◆ Task list:
1. According to the piece on public access defibrillators, outside or inside which places are these devices now appearing? List every one.
2. Pick up the piece on public access defibrillators after its final sentence and keep writing.

◆ Excerpt provided:
--- --- ---

Over the last few years I have been delighted to see the number of Public Access Defibrillators increase. They are appearing outside many more shops, libraries and community centres as well as in schools.
Often, but not exclusively, recognised by the bright yellow cabinets they are housed in, they are a welcome sight. How many people though are aware that they are for the use of the general public and that anyone can access them?
There are over 30 000 cardiac arrests in the UK each year and over 80% of those occur at home. Prompt access to a defibrillator could increase survivability from 6% to 74%. Registering public access devices with the local ambulance service would enable the emergency call handlers to direct the rescuer to the nearest AED.
AEDs are safe machines which can be used by anyone with little or no training and allow a person in cardiac arrest to be defibrillated within the first precious few minutes before professional help arrives. They are extremely easy to use. CPR should be continued with minimal interruption of chest compressions whilst the pads of the AED are attached, and the voice prompts should be followed.
The key thing to remember about them is that you can’t make the situation worse by using one.
AED machines all have loud audible voice prompts that talk you through the process and visual prompts in terms of flashing lights. Many also have pictures on the front too. The pads also have pictures on them to show you where to place them on the casualty.
The machines are specifically programed to pick up a specific heart rhythm. They will not charge / discharge a shock unless the individual is in that rhythm (clinically in need of the shock). If someone is in cardiac arrest, they are effectively dead unless someone does CPR and deploys the machine. Out of hospital cardiac arrests have an appallingly low survival rate of approximately 6%. Dead is dead, you can’t make that worse.

--- --- ---

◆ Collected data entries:
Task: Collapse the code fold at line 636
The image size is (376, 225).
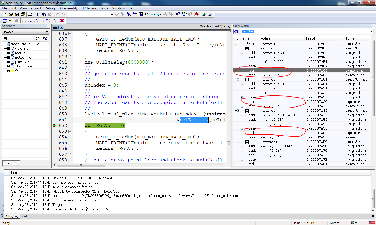Action: 70,33
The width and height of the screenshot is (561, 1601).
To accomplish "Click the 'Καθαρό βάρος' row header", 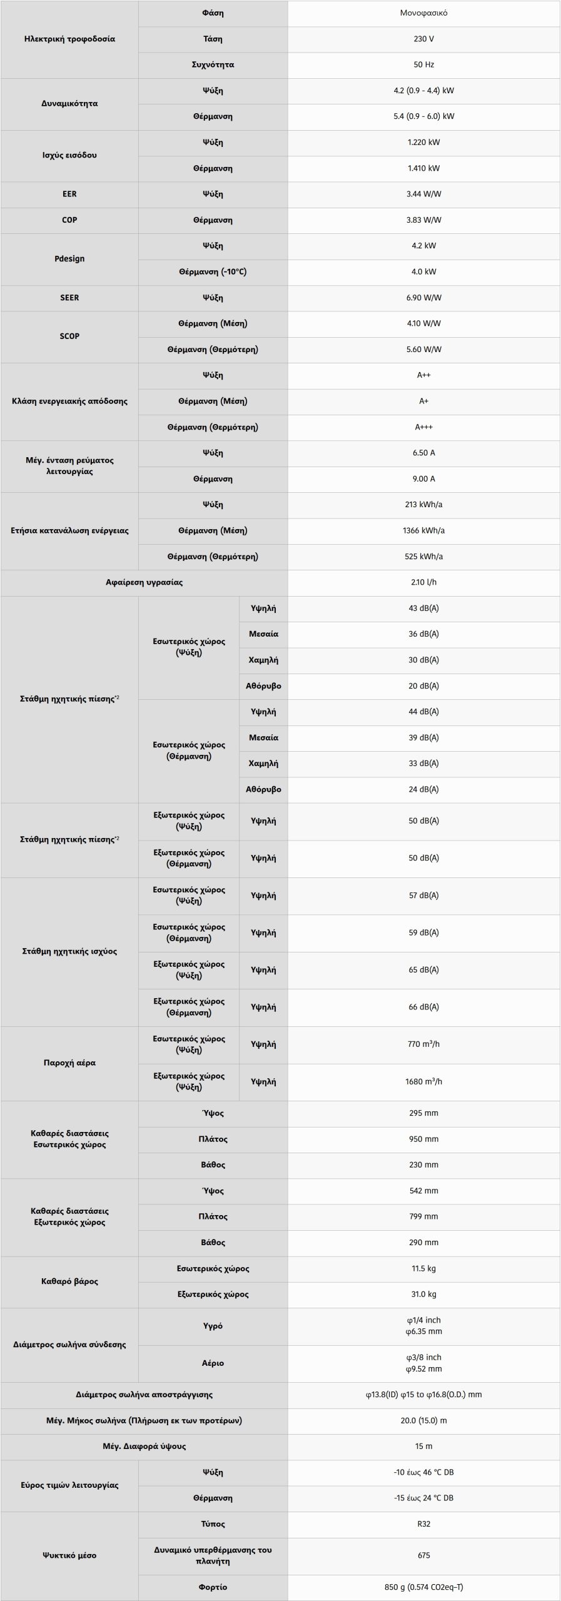I will (69, 1281).
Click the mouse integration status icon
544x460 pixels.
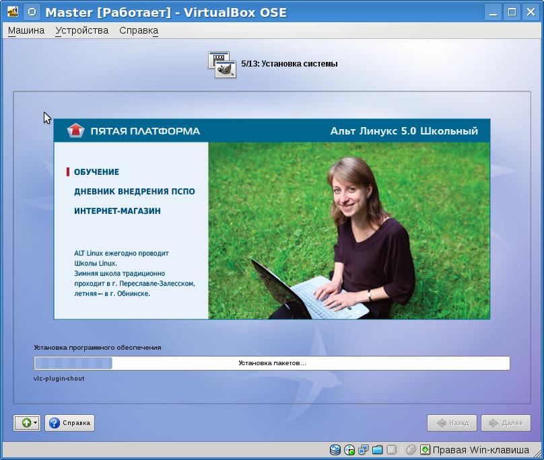411,450
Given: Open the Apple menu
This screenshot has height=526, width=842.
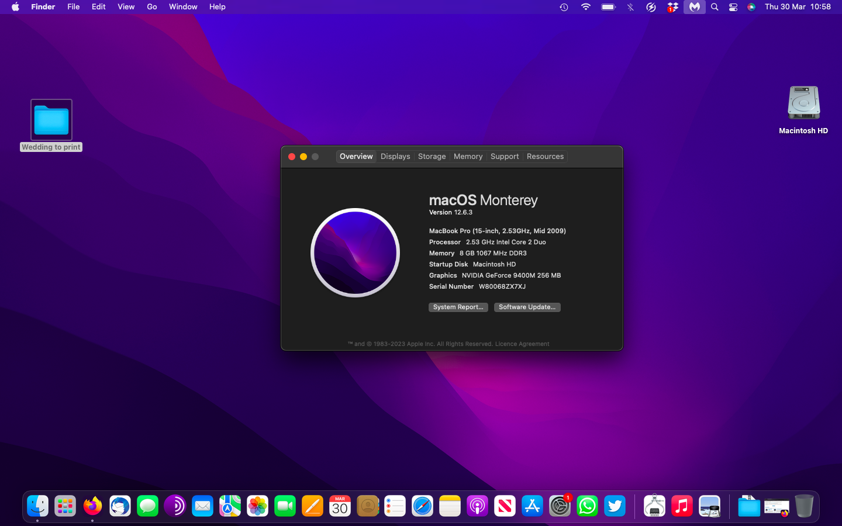Looking at the screenshot, I should pyautogui.click(x=15, y=7).
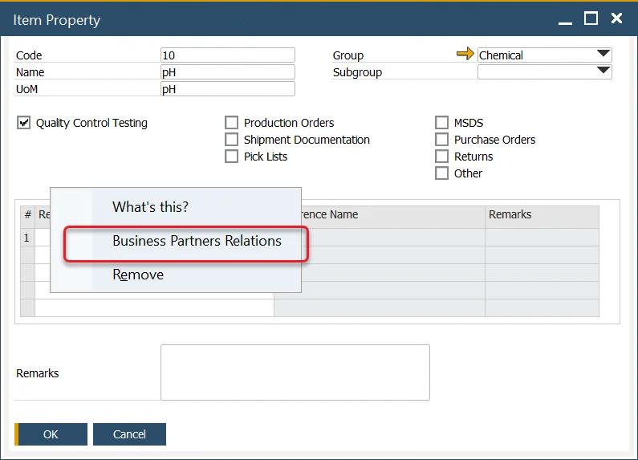Enable the MSDS checkbox

tap(441, 123)
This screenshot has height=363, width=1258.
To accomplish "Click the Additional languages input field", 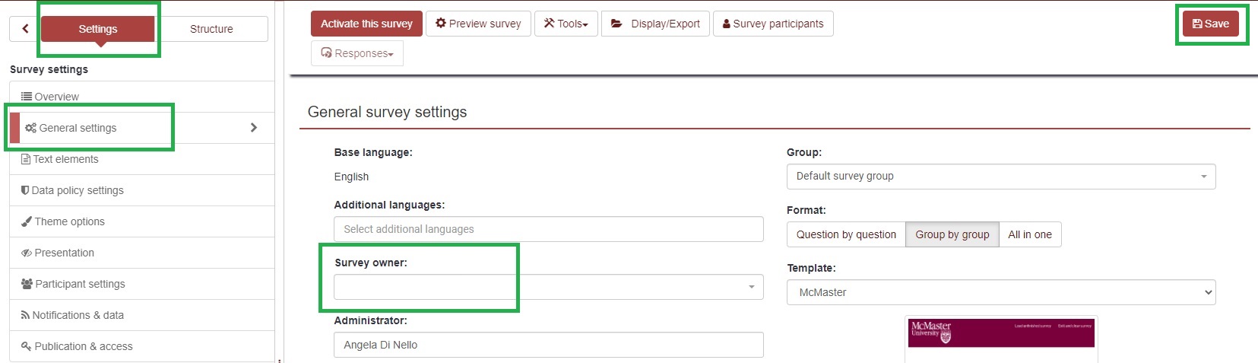I will coord(548,229).
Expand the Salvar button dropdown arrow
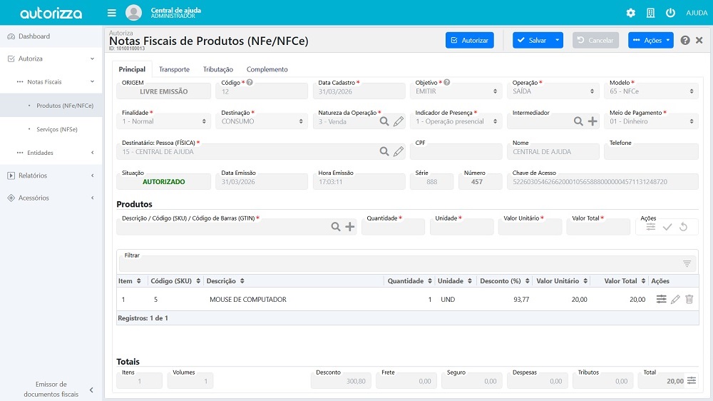The image size is (713, 401). coord(558,41)
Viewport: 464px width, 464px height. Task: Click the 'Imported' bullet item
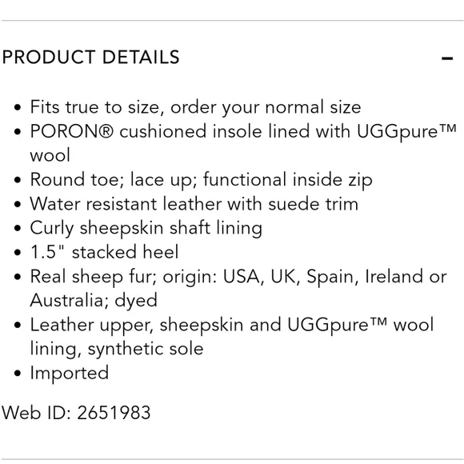(x=70, y=373)
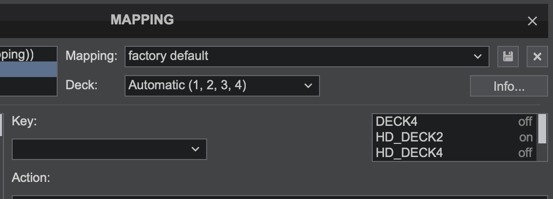Select the Automatic (1, 2, 3, 4) deck field
The height and width of the screenshot is (199, 553).
click(x=222, y=85)
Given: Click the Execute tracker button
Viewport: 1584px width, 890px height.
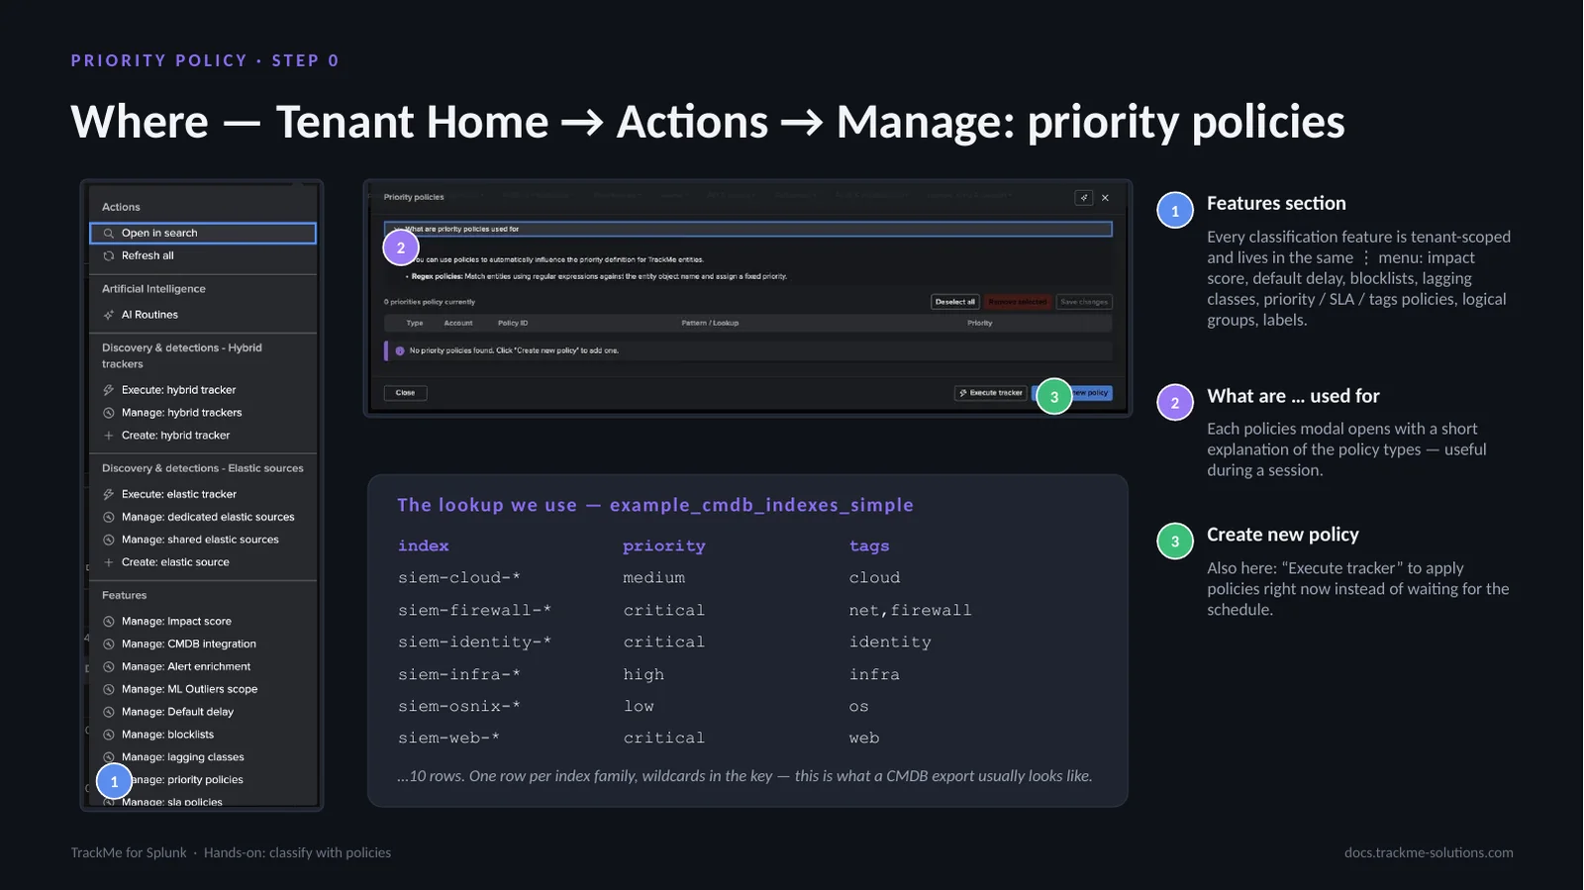Looking at the screenshot, I should pos(990,393).
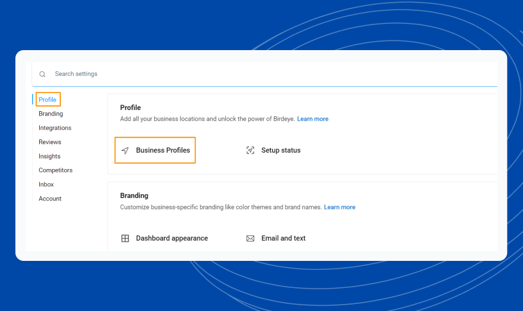Open Dashboard appearance settings
This screenshot has height=311, width=523.
pos(172,238)
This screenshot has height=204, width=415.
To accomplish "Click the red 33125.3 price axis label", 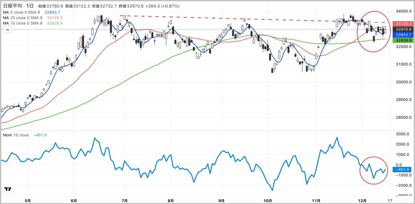I will pos(402,24).
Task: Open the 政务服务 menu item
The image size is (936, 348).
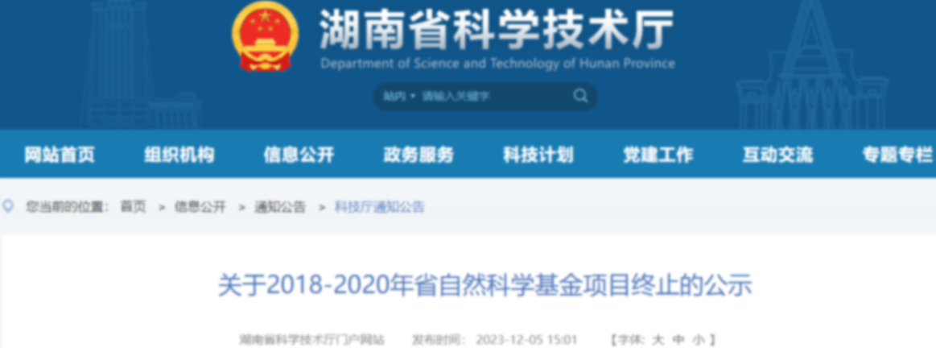Action: 419,155
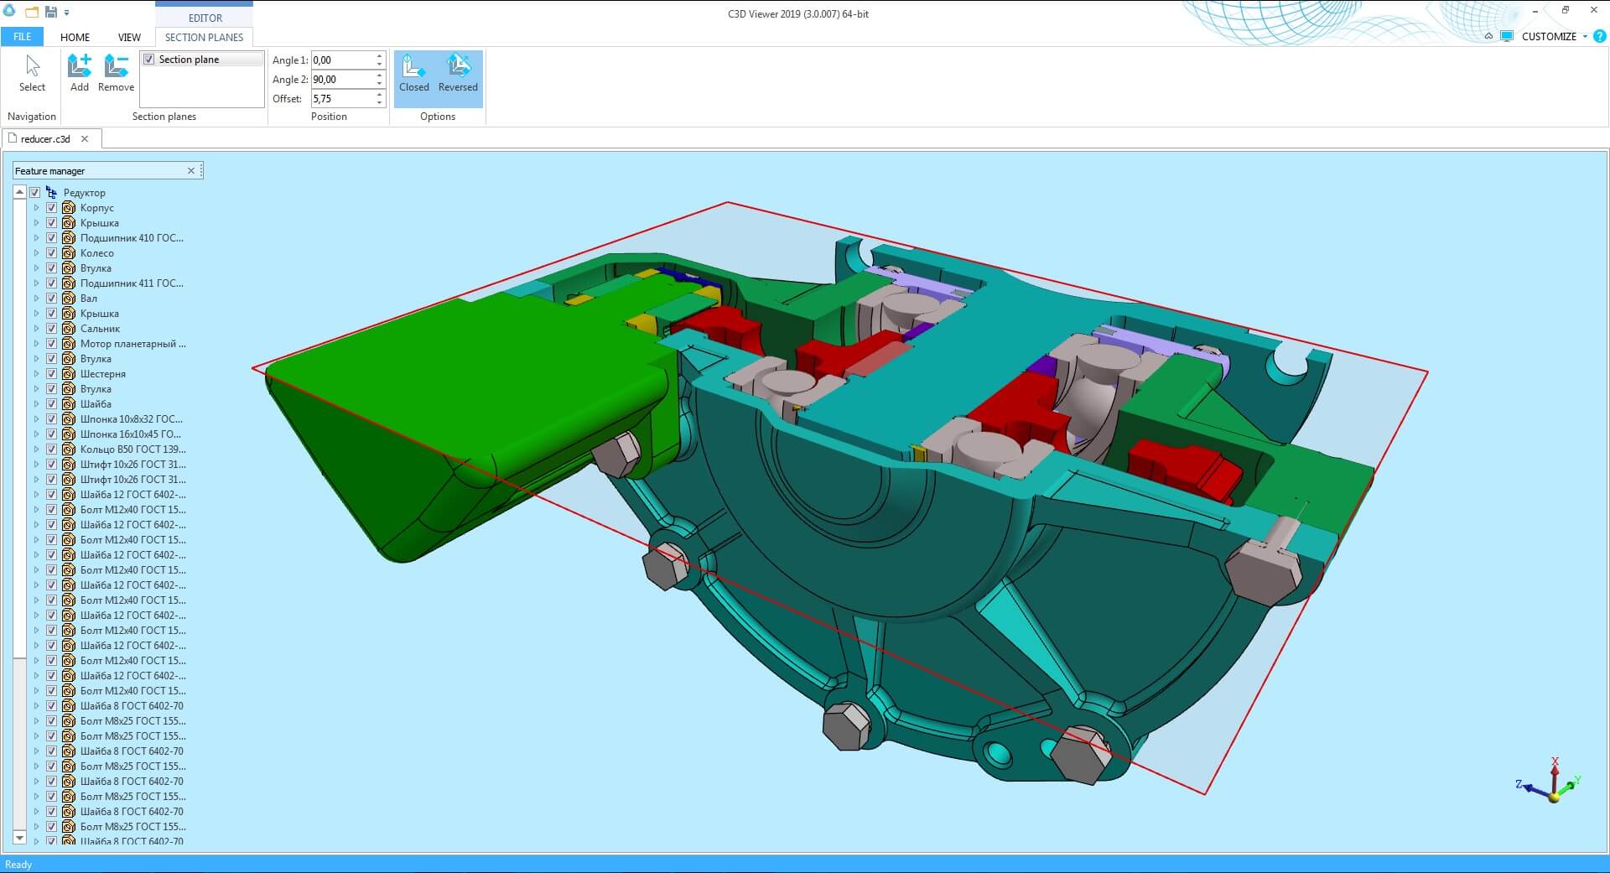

--- --- ---

◆ Answer list:
1. shops, libraries, community centres, schools

2.
As of December 2016, the HSE have stated that all first aid courses for the workplace must cover the safe use of an AED as part of the CPR component of the course. This is in line with the Resuscitation Council (UK) opinion that AED is part of the basic life support algorithm.
Whilst they are designed to be used with minimal training, a workplace first aid course or specific AED training course would provide the user with more in-depth knowledge about how they work and other considerations.
Of course trained or not, a defib's only any good it you know where it is. So as yourself the question... "where's my nearest one?"
As first aid trainers, we think it's great (and overdue) that defibs are included as a compulsory part of all workplace first aid courses. We've been teaching them that way for years, and think it's a big step forward.
But what do you think?
Would it give you confidence that you know how to use one, or would the presence of a defib put you off from trying to resuscitate someone?